ORIGINAL CONTENT REVIEW BELOW.
* Just before legendary director William Wyler died, equally legendary director Billy Wilder was interviewed about his feelings about Wyler's films, from "Best Years of Our Lives" to "Roman Holiday" to "Ben Hur" to "Funny Girl."
* Wilder, a tough man who hated schmaltz and sentiment, the director of such classics as "Some Like it Hot," "The Apartment," "The Seven Year Itch" and "Sunset Boulevard," suddenly got emotional, expressing great affection for "The Best Years of Our Lives," noting that it was one of the best films he had ever seen.
* He reacted the way I reacted. He said that it was the only film that he could remember where he and the entire audience were drenched in tears within the first 10 minutes. It was an unforgettable experience for him, and he recognized immediately that "The Best Years of Our Lives" was obviously a deeply personal work for Wyler, where every scene, every frame, every note of music and word of dialogue, rang true with authenticity and emotion. This was Wyler's territory. He knew the material. And many of the scenes that were shot mirrored his own experiences when he returned home from war.
* This is why, after so many viewings, I still can't get over the fact that no matter how many times I say to myself, "I'm not going to be moved by this or that scene," I fail miserably. I just can't help it. To say that this is a great film is an understatement of the highest order. And yet I can only count on one hand the number of friends I know who have seen this film from start to finish. I think the running length has something to do with it. You never see it on commercial television at all and unless you're lucky enough to have cable, you'll miss it entirely. And it's not a film that people are banging down the doors to rent.

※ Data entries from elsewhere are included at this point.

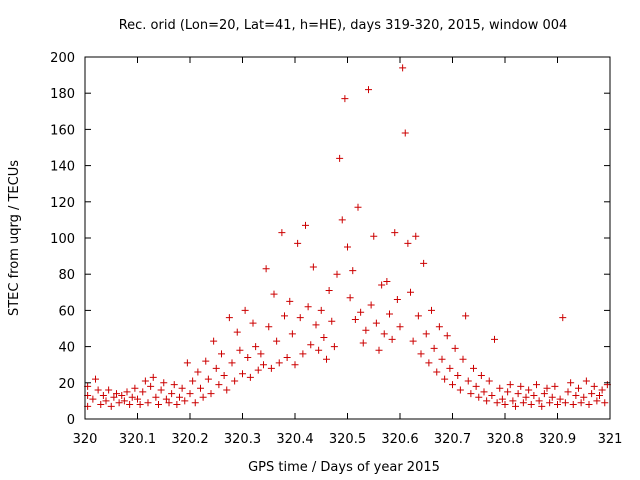 The image size is (640, 480). Describe the element at coordinates (62, 240) in the screenshot. I see `y-tick-label: 100` at that location.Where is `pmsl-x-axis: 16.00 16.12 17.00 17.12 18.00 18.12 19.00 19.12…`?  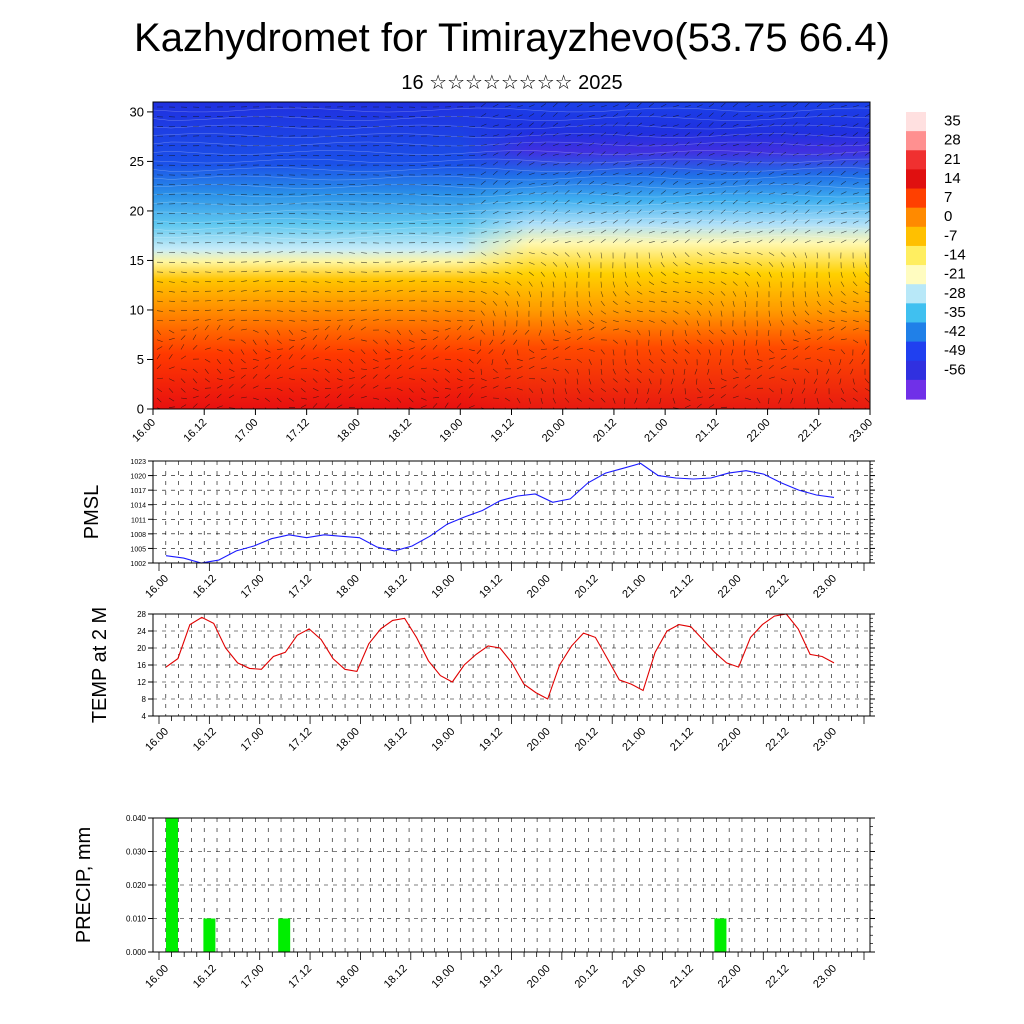 pmsl-x-axis: 16.00 16.12 17.00 17.12 18.00 18.12 19.00 19.12… is located at coordinates (504, 582).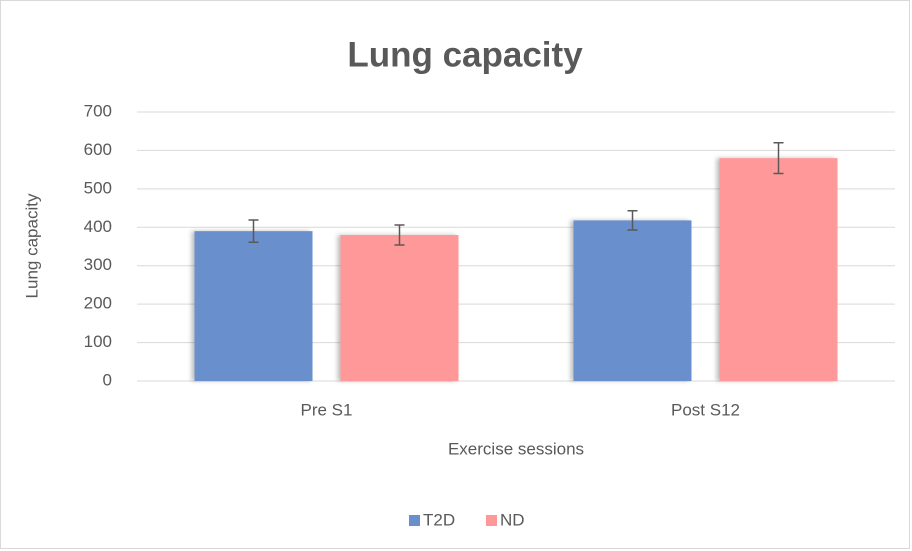 Image resolution: width=912 pixels, height=551 pixels. Describe the element at coordinates (98, 110) in the screenshot. I see `y-tick-label: 700` at that location.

* The wonderful thing about "The Best Years of Our Lives" is that it still holds up beautifully, unlike a lot of films that seem awkward or stilted. Fredric March, as the patriarch of the family (in an Oscar winning role), is stupendous. His acting and delivery of lines seems effortless and spontaneous, not the product of a script recited from memory. And to have Myrna Loy as his partner and the wonderful Teresa Wright playing his daughter (the latter an Oscar winner a few years earlier in "Mrs. Miniver"), how can you lose?
* Like all great films, time has no meaning. The story sweeps you along like a great wave -- a ride -- that you never want to end. The famous "long hallway homecoming shot" that appears in the first 10 minutes of the film -- I don't care that it's the scene that most people remember and is usually the ONLY scene that turns up in any highlight reel of greatest films ever made -- it gets me every time.
* And the ending, the last line from the movie, the one uttered by Dana Andrews -- despite the sentimental setting -- is so fabulously understated and cynical and yet filled with such hope, that you can't help but be -- what I describe as being -- "happily devastated." It's a wonderful ending that purposely leaves you guessing about what will become of the characters played by Teresa Wright and Dana Andrews, but you can't help but feel that their future looks bright in spite of their apparent state of destitution.
* I just wish more people would see this film. There's a treasure chest of great movies from the past that people overlook every day. This is one of them. I pity people who still buy or rent movies based on slick packaging alone.
* I would rather pay $10 to see this film on the big screen or less than $20 to own this film so I can see it on a little screen -- than pay about $4 to rent junk that has a good looking box -- and a few great critical reviews from people you've never heard of.
* Some films are good enough to rent, but only a few films are good enough to buy. "The Best Years of Our Lives" is a film to BUY.